* [Exercise task 1]:
In the excerpt on selecting tools for implementing the program, what does the abbreviation LSTM stand for?

3.2.    Selection of tools of implementation of the program
    Many different methods are used for data analysis, but it is advisable to approach the choice
reasonably, as for each problem there is a more suitable solution that will affect the further operation
of the software application and how the result can affect the operation of the business itself.
    An LSTM neural network is well-suited for anomaly detection.
    LSTM (long short-term memory) is an artificial neural network used in the field of artificial
intelligence and deep learning. Unlike standard feedforward neural networks, LSTM has feedback.
Such a recurrent neural network (RNN) can process not only individual data points (such as images),
but also entire data sequences (such as speech or video). Due to the fact that this neural network can
remember sequences of data, it helps to determine the behavior of a certain sensor and further check
whether subsequent data matches this behavior. This means that this neural network can be used for
many completely different graphs, which have a certain consistent behavior that helps to unify the
application for use in completely different equipment.
    Unlike any other data analysis method, LSTM is very good at detecting outliers in a graph. But in
order to conduct data analysis, you first need to prepare the data. First, you need to standardize the
data. This is necessary for the correct operation of the neural network.

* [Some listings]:
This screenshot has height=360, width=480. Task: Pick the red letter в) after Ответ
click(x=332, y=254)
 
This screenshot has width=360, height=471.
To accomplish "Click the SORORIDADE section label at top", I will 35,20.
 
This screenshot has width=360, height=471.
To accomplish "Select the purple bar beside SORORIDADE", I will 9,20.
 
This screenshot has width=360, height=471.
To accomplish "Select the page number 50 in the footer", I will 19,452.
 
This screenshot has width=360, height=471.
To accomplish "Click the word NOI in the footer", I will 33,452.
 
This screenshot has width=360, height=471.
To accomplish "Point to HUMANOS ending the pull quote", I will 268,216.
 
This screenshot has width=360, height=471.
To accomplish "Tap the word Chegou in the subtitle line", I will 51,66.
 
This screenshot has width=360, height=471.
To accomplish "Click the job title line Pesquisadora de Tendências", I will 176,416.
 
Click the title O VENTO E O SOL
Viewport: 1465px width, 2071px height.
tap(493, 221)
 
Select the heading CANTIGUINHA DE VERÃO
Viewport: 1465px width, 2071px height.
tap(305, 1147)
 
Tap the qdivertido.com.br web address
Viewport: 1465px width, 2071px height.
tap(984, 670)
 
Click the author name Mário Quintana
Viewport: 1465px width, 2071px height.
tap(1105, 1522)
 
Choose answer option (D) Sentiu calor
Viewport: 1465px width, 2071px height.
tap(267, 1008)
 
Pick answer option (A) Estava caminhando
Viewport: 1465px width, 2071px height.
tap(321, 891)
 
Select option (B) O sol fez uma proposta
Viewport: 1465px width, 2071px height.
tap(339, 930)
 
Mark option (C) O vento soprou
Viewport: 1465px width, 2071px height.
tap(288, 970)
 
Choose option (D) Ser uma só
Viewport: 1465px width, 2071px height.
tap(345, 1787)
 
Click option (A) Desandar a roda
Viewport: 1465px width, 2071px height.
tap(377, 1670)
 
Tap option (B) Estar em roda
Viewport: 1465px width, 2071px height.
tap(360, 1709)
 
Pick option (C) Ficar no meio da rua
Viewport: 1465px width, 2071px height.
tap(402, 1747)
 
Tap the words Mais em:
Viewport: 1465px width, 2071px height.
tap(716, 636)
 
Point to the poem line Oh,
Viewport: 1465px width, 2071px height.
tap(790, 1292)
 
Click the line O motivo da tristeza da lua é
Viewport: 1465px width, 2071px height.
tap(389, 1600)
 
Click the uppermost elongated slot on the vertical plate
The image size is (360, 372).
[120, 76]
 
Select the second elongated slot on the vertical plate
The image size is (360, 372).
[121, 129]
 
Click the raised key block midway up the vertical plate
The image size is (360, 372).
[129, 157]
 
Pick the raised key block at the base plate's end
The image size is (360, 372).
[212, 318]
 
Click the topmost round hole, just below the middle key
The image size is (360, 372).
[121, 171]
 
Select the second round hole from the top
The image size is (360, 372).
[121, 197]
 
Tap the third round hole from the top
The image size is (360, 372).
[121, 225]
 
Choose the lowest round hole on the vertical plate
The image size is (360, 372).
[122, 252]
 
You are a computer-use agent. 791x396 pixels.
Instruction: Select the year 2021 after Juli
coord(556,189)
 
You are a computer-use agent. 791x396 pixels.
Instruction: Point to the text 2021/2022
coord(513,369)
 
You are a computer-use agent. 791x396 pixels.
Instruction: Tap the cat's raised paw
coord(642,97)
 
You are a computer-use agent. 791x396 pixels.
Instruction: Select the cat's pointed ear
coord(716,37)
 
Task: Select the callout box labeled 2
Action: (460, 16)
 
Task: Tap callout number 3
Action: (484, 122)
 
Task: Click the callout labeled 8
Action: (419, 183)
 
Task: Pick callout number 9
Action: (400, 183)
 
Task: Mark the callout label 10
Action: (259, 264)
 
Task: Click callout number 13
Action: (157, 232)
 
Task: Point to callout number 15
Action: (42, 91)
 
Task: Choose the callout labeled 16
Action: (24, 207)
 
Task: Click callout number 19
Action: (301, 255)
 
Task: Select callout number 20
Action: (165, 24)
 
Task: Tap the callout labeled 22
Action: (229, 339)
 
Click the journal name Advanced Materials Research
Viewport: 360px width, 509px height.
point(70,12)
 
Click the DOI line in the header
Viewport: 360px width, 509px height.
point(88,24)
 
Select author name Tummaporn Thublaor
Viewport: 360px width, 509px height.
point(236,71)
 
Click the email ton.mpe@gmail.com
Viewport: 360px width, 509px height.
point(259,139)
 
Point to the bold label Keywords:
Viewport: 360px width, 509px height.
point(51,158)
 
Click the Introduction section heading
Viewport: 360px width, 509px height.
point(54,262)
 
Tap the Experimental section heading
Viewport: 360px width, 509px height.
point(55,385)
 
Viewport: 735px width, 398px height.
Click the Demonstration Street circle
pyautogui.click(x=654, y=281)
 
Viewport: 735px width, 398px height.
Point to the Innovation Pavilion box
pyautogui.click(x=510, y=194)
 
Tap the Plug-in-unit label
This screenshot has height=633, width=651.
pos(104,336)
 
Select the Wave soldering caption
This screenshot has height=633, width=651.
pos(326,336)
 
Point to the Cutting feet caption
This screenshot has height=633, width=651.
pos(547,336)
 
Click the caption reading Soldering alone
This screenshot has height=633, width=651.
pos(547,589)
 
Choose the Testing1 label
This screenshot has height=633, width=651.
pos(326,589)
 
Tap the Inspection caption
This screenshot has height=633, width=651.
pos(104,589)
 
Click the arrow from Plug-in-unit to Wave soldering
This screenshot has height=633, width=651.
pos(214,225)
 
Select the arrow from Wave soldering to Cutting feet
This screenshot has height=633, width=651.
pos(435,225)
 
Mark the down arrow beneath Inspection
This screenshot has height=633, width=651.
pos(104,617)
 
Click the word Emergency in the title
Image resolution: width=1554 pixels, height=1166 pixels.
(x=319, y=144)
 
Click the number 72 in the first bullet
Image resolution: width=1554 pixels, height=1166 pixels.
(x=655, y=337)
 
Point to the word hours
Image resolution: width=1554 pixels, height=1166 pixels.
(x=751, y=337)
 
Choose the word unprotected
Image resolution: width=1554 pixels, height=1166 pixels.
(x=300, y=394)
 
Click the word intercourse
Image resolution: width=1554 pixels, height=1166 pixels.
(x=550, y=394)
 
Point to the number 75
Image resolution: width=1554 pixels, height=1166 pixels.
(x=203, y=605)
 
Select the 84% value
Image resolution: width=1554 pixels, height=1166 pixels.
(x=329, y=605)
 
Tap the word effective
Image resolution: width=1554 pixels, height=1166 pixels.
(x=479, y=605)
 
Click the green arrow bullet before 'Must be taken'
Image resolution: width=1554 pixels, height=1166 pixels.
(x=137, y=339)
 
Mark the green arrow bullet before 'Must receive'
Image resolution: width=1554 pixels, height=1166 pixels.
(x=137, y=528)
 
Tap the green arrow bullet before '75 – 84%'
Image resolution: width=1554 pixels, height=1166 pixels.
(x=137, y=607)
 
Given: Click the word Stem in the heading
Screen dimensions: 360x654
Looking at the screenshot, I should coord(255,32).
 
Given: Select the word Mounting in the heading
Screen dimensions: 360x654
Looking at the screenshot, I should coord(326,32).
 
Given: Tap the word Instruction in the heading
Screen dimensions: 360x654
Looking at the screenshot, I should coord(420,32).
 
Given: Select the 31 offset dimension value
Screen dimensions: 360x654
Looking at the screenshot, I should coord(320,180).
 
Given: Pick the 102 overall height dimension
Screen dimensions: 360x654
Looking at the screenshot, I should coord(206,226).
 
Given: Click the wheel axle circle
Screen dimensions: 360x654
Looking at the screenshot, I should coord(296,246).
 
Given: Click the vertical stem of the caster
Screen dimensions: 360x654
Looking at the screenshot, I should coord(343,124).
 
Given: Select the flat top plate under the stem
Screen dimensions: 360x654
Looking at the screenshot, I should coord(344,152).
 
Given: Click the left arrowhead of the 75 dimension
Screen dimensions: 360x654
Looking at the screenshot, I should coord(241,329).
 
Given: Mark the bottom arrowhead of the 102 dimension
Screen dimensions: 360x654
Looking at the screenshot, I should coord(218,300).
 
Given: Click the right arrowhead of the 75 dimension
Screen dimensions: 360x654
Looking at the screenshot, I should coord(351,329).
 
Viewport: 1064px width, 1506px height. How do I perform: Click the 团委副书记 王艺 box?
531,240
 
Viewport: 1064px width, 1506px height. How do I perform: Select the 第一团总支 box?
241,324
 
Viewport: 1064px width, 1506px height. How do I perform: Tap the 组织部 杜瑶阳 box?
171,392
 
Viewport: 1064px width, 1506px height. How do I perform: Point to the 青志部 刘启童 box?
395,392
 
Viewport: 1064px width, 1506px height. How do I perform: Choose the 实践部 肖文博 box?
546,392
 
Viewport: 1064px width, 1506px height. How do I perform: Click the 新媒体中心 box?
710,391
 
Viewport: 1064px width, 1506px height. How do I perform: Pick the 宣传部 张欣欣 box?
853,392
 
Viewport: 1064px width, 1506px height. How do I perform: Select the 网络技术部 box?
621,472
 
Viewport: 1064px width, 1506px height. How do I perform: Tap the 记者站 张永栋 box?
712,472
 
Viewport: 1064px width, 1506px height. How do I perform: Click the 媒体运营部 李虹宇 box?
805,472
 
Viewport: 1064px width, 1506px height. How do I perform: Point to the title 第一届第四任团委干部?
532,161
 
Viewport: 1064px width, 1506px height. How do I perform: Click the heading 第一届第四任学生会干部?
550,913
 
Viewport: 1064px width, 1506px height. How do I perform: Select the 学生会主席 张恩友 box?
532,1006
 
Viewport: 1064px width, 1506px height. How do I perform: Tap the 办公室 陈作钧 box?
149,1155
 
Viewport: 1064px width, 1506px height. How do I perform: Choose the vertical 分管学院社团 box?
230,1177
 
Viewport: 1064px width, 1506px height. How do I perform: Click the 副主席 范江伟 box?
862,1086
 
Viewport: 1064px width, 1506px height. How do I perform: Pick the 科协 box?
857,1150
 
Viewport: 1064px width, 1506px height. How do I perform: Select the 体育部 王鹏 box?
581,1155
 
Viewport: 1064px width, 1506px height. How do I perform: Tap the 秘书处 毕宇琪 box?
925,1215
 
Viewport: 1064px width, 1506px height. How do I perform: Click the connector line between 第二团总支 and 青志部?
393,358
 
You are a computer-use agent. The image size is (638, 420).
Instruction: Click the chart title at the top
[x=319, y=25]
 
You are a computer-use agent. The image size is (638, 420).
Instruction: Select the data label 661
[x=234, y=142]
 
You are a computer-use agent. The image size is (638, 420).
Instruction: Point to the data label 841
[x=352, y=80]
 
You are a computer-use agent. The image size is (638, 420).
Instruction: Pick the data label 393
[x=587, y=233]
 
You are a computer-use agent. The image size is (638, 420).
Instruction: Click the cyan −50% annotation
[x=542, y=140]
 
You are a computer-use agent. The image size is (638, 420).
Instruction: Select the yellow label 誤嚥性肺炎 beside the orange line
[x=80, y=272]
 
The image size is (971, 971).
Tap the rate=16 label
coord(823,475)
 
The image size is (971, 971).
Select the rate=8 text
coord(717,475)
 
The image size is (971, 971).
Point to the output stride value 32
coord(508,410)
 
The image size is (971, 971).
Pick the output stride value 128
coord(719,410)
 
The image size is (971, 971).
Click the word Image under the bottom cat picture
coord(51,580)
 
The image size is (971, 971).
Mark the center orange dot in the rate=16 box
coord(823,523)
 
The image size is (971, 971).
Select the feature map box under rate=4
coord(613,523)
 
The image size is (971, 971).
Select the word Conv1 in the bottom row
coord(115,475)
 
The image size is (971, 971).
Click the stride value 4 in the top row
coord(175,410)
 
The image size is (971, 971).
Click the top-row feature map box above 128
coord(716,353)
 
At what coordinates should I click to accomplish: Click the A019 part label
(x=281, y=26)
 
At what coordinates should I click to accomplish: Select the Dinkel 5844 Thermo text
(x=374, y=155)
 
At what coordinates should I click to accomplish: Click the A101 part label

* [Exercise task 2]:
In the listing, switch "heading" to "title" in everything from the line containing "Click the journal" down to the line containing "pos(326,336)", and give back only those lines with nothing else changed.

* [Output 1]:
Long short-term memory.

* [Output 2]:
Click the journal name Advanced Materials Research
Viewport: 360px width, 509px height.
point(70,12)
 
Click the DOI line in the header
Viewport: 360px width, 509px height.
point(88,24)
 
Select author name Tummaporn Thublaor
Viewport: 360px width, 509px height.
point(236,71)
 
Click the email ton.mpe@gmail.com
Viewport: 360px width, 509px height.
point(259,139)
 
Point to the bold label Keywords:
Viewport: 360px width, 509px height.
point(51,158)
 
Click the Introduction section title
Viewport: 360px width, 509px height.
point(54,262)
 
Tap the Experimental section title
Viewport: 360px width, 509px height.
point(55,385)
 
Viewport: 735px width, 398px height.
Click the Demonstration Street circle
pyautogui.click(x=654, y=281)
 
Viewport: 735px width, 398px height.
Point to the Innovation Pavilion box
pyautogui.click(x=510, y=194)
 
Tap the Plug-in-unit label
This screenshot has height=633, width=651.
pos(104,336)
 
Select the Wave soldering caption
This screenshot has height=633, width=651.
pos(326,336)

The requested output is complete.